**Dataset excerpts**
>>>

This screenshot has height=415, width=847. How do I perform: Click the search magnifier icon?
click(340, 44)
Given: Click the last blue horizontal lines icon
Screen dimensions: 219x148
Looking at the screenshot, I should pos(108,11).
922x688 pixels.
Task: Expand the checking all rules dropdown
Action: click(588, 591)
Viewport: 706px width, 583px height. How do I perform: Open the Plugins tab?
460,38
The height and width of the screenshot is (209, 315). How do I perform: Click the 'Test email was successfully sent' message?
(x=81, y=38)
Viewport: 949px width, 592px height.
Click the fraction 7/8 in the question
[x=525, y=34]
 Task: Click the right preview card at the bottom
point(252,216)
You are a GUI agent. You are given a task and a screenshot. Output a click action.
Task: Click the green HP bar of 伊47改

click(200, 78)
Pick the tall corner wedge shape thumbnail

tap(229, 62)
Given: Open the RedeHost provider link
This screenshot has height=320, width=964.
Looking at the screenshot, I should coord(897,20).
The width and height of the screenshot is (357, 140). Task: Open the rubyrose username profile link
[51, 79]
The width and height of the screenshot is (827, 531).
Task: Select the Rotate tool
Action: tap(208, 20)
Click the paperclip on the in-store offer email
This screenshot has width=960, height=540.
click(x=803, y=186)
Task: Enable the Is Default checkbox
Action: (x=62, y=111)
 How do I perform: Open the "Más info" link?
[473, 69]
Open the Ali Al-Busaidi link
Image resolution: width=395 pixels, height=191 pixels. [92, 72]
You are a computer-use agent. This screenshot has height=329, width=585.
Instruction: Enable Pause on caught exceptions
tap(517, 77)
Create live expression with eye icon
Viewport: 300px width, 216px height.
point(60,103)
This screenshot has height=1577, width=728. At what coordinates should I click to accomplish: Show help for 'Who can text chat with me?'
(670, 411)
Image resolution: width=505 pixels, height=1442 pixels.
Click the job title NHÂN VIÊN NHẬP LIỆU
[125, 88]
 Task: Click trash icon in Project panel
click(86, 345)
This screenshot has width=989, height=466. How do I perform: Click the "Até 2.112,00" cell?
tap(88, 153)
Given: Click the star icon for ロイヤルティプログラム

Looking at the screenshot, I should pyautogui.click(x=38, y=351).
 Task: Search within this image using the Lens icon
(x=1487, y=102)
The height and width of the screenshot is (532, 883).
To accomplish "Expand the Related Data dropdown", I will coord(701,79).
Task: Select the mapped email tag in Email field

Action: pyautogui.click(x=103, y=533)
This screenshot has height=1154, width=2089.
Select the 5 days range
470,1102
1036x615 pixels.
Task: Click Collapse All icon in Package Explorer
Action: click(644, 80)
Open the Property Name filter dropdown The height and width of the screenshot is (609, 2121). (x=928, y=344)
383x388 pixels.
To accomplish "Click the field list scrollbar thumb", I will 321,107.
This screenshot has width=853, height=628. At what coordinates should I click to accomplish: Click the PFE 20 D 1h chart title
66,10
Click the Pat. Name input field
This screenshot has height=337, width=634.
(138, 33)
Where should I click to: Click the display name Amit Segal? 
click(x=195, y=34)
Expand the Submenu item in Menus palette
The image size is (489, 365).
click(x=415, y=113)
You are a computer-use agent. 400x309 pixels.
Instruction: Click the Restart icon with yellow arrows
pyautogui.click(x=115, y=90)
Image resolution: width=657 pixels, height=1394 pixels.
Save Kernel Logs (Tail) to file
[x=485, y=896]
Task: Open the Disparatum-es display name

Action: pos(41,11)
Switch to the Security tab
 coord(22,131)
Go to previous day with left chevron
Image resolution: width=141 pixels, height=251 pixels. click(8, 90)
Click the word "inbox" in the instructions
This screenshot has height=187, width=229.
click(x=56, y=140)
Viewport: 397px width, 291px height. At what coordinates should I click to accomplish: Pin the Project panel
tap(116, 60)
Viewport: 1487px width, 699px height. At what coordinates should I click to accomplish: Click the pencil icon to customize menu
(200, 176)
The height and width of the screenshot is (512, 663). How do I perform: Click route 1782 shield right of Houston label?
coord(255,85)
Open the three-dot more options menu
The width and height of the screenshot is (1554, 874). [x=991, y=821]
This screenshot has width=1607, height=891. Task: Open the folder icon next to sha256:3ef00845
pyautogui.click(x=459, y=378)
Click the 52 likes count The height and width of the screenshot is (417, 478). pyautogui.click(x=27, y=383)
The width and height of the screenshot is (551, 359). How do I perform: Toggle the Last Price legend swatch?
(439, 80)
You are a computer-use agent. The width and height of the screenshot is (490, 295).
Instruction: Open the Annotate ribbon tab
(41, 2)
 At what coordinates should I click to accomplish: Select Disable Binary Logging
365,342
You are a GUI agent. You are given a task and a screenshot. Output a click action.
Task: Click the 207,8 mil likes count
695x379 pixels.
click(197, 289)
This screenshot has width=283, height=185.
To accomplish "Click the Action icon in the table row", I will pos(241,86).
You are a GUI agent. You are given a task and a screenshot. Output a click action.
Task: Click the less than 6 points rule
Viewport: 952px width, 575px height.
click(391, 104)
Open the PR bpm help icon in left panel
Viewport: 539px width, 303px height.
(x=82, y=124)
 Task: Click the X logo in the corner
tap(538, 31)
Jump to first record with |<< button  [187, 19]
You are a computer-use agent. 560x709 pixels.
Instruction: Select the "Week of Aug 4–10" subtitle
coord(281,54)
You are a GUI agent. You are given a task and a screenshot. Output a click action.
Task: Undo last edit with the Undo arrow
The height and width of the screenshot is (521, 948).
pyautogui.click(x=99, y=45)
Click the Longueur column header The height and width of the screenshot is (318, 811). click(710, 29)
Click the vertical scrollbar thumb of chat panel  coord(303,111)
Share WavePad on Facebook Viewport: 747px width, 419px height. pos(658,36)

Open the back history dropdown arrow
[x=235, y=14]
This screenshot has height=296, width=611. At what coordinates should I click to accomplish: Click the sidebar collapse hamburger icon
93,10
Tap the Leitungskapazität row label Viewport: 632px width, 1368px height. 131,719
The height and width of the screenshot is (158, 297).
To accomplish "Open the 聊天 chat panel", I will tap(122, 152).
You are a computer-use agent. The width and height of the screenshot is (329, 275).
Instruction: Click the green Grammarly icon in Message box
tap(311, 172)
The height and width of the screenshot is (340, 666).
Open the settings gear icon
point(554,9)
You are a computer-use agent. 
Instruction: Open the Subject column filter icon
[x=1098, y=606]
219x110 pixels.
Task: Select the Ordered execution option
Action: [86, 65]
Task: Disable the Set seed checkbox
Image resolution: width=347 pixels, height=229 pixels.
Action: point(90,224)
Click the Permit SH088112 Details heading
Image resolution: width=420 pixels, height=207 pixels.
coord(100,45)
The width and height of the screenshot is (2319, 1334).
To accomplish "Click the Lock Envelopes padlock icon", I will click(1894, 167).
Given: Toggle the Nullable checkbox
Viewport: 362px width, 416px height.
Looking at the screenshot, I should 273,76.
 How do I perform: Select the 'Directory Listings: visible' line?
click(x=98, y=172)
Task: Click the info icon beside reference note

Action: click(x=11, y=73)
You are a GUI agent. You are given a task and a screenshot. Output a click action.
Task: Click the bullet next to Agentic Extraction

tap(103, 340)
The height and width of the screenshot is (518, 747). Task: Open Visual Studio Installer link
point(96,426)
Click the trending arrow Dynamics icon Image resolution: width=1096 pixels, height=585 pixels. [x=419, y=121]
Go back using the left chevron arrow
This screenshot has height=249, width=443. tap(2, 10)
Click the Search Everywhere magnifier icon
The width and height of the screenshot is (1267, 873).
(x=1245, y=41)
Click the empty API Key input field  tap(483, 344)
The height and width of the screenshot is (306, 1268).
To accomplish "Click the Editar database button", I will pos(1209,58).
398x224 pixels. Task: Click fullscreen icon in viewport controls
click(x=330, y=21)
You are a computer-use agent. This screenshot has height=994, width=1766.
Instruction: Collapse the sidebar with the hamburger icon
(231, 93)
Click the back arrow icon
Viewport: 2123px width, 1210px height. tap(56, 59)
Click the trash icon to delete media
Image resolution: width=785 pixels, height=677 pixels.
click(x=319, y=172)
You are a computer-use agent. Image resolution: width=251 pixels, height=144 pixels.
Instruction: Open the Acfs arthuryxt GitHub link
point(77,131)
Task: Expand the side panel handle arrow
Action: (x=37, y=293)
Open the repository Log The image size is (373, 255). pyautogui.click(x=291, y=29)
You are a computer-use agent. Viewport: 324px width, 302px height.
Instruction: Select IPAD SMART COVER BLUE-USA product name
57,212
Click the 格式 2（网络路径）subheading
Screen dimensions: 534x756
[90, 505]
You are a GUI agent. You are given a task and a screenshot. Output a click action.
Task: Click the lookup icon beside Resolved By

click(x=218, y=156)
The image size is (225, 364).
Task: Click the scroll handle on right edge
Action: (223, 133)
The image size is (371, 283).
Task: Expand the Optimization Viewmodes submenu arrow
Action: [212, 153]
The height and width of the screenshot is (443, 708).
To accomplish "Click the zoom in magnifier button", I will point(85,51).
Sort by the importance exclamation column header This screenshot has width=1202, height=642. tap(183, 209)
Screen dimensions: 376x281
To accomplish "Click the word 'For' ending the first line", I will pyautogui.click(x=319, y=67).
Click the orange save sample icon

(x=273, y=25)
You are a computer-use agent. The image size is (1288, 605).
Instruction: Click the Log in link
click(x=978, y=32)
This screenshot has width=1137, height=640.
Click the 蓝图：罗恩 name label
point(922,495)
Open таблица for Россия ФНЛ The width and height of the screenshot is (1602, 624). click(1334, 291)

<<<

Show every line of the entries above that contains the word "Select", matching its case exactly.

Task: Select the Rotate tool
Task: Select the mapped email tag in Email field
Select the 5 days range
 At what coordinates should I click to accomplish: Select Disable Binary Logging
Instruction: Select the "Week of Aug 4–10" subtitle
Task: Select the Ordered execution option
 How do I perform: Select the 'Directory Listings: visible' line?
Instruction: Select IPAD SMART COVER BLUE-USA product name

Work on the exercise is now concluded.